Le projet de loi de finance (PLF) 2024 est examiné en commission des finances à l’Assemblée nationale depuis mardi 10 octobre. Il rassemble l’ensemble des recettes et des dépenses de l’État pour l’année à venir et permet donc de décider de la répartition du budget pour 2024. Or ce budget est largement contraint. Il est amputé d’environ 30% par les cadeaux fiscaux faits aux entreprises, mis sous pression par l’inflation mais aussi par la volonté gouvernementale de réduire la dette publique. Un cocktail qui rend impossible une politique sociale et écologique ambitieuse.
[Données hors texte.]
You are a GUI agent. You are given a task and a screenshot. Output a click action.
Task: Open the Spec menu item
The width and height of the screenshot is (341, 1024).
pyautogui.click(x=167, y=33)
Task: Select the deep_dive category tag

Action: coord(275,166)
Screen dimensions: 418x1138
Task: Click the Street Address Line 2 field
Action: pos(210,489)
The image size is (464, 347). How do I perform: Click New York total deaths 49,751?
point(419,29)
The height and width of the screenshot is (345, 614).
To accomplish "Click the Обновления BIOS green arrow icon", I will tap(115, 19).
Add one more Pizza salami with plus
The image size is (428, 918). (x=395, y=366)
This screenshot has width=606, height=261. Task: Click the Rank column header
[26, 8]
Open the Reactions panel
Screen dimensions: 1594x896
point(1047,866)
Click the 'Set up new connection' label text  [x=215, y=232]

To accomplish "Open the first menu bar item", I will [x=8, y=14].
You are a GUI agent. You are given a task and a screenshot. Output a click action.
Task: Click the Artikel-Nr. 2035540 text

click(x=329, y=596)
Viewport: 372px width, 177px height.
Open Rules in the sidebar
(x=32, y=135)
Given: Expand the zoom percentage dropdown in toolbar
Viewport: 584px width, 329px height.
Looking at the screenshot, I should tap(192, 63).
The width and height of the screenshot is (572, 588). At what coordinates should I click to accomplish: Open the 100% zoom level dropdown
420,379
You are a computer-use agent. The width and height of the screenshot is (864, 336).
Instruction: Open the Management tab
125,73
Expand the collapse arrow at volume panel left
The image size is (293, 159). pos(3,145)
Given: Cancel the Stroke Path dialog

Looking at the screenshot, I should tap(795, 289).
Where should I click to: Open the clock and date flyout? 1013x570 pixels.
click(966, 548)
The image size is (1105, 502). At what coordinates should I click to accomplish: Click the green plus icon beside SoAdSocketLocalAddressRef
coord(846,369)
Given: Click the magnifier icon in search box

Le gouvernement n’en a pas fini avec le « en même temps ». Alors que le projet de loi de finance (PLF) 2024 est examiné en commission des finances à l’Assemblée nationale, Bruno Le Maire a déjà fixé son cap : « réduire la dette sans pratiquer de politique budgétaire austéritaire » tout en continuant les cadeaux fiscaux aux entreprises. Or, avec d’un côté l’inflation, qui réduit les marges de manœuvres de l’Etat (le PLF prévoit l’indexation du barème de l’impôt sur le revenu sur l’inflation, une mesure à 6,1 milliards d’euros) et de l’autre le maintien des cadeaux fiscaux faits aux entreprises, ce « en même temps » est un vœu pieux : le budget 2024 sera bel et bien austéritaire.
Mais pas de panique. Si les députés refusent de le voter, il restera le 49.3. Elisabeth Borne l’a déjà utilisé le 27 septembre pour faire passer, sans vote, la loi de programmation des finances publiques (LPFP), soit la trajectoire budgétaire de la France jusqu’en 2027. On n’est plus à un passage en force près.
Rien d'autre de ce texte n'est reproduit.